--- THE TASK ---
Set out the lines below as a numbered list, skipping any blank lines and leaving out the pictures.

--- RECORDS PROVIDED ---
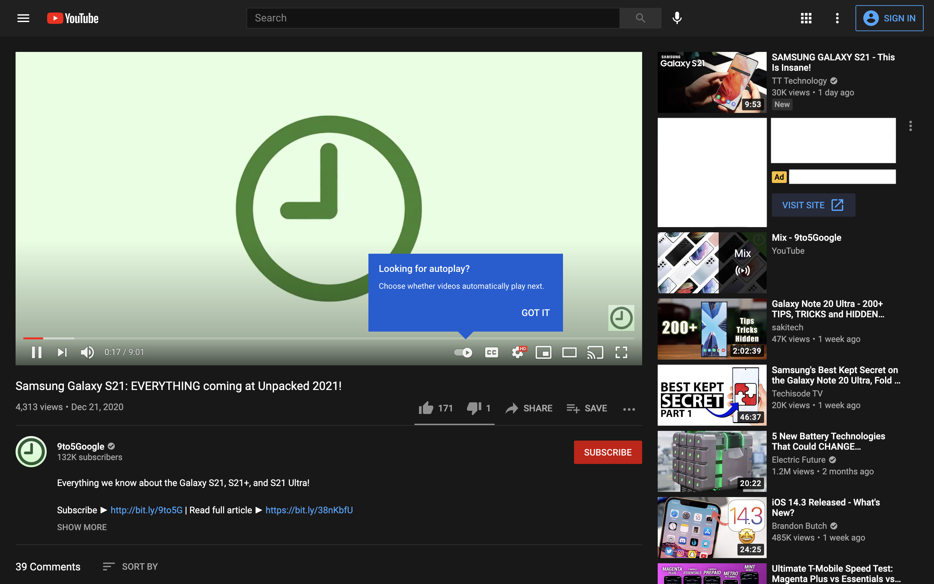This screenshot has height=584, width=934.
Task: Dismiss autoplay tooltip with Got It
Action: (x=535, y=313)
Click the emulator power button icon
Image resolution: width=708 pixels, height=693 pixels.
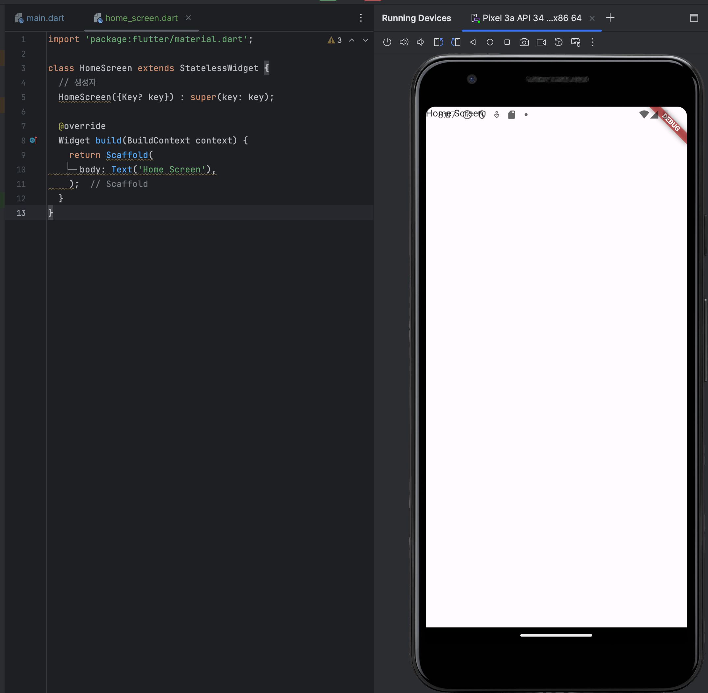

--- COMPLETE ANSWER ---
1. This screenshot has height=584, width=934.
2. Task: Dismiss autoplay tooltip with Got It
3. Action: (x=535, y=313)
4. Click the emulator power button icon
5. Image resolution: width=708 pixels, height=693 pixels.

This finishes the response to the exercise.